▶ **What to work on**
**a.** From the passage on GDPR and blockchain, extract everything from "And here is" down to "immutability of transactions.".
**b.** Write what comes next in the passage on GDPR and blockchain, picking up after its final sentence.

▶ **Extract**
And here is the paradox: The goal of GPDR is to “give citizens back the control of their personal data, whilst imposing strict rules on those hosting and ‘processing’ this data, anywhere in the world.” Also, one of the things GDPR states is that data “should be erasable”. Since throwing away your encryption keys is not the same as ‘erasure of data’, GDPR prohibits us from storing personal data on a blockchain level. Thereby losing the ability to enhance control of your own personal data.
Now, I know that sounded harsh. And in defense of GDPR, you could optimise the proposed solution above to counter some disadvantages. Or choose a totally different solution than the one described above to tackle the problems surrounding immutability of transactions.
However, whatever solution you are going with, the overall increased complexity will still be a serious disadvantage.

▶ **Recorded data**
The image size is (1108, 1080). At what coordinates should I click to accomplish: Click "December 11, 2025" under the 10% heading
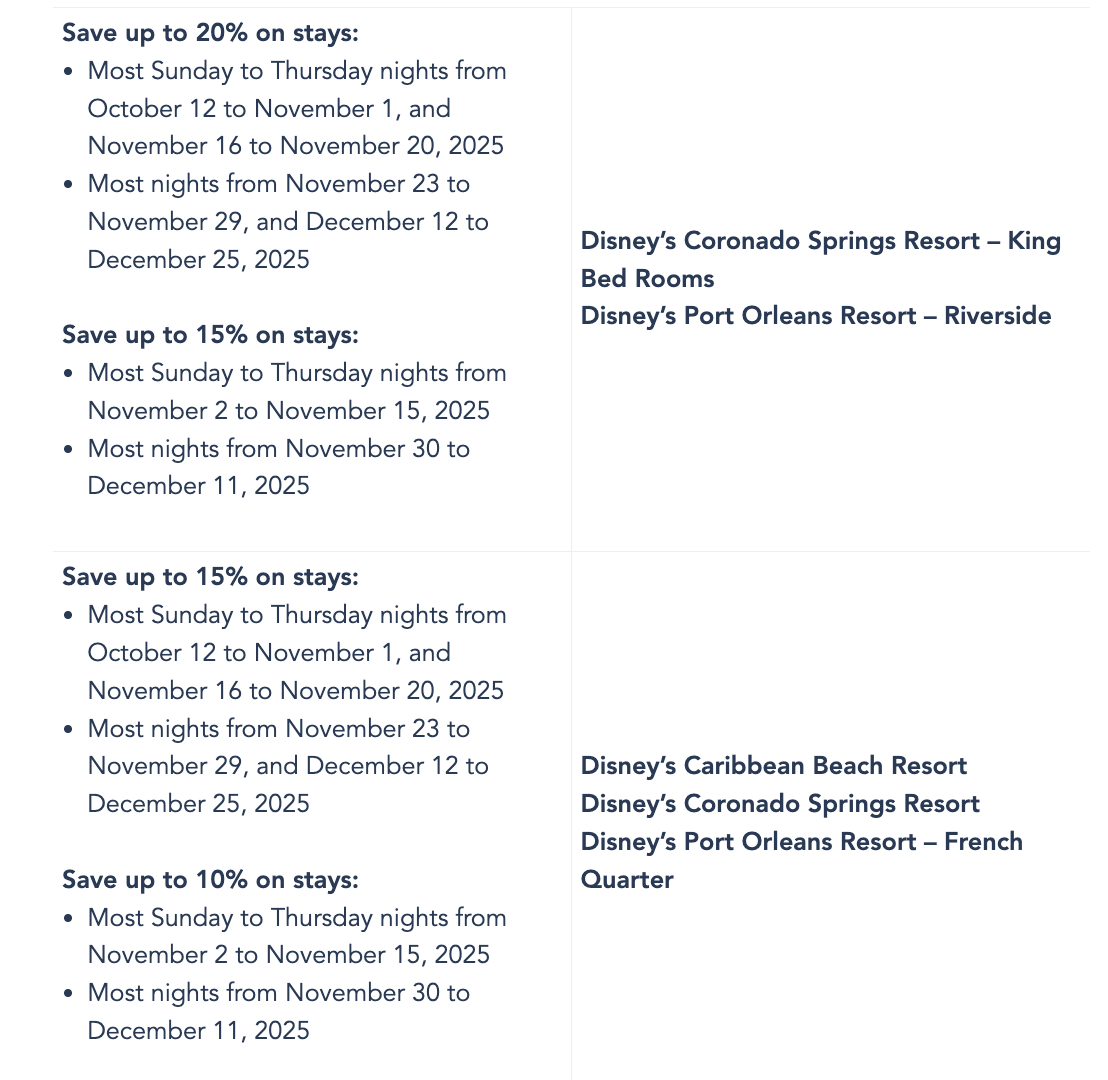coord(199,1031)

▶ **The responses**
**a.**
And here is the paradox: The goal of GPDR is to “give citizens back the control of their personal data, whilst imposing strict rules on those hosting and ‘processing’ this data, anywhere in the world.” Also, one of the things GDPR states is that data “should be erasable”. Since throwing away your encryption keys is not the same as ‘erasure of data’, GDPR prohibits us from storing personal data on a blockchain level. Thereby losing the ability to enhance control of your own personal data.
Now, I know that sounded harsh. And in defense of GDPR, you could optimise the proposed solution above to counter some disadvantages. Or choose a totally different solution than the one described above to tackle the problems surrounding immutability of transactions.

**b.**
With blockchain technologies emerging, we have new ways to further strengthen data-ownership, transparency and trust between entities (to name a few). The way GDPR is formulated, we cannot store personal data directly on the blockchain since in GDPR terms ‘it is not erasable’. This prohibits us from using this technology to its full potential, so we need to rely on ‘older’ systems for storing data which simply cannot guarantee the same benefits as most blockchain technologies:
- Who owns the data in your off-chain storage?
- Is the off-chain data even encrypted?
- Who can access this data?
- Where is it stored? Is it already copied to other systems?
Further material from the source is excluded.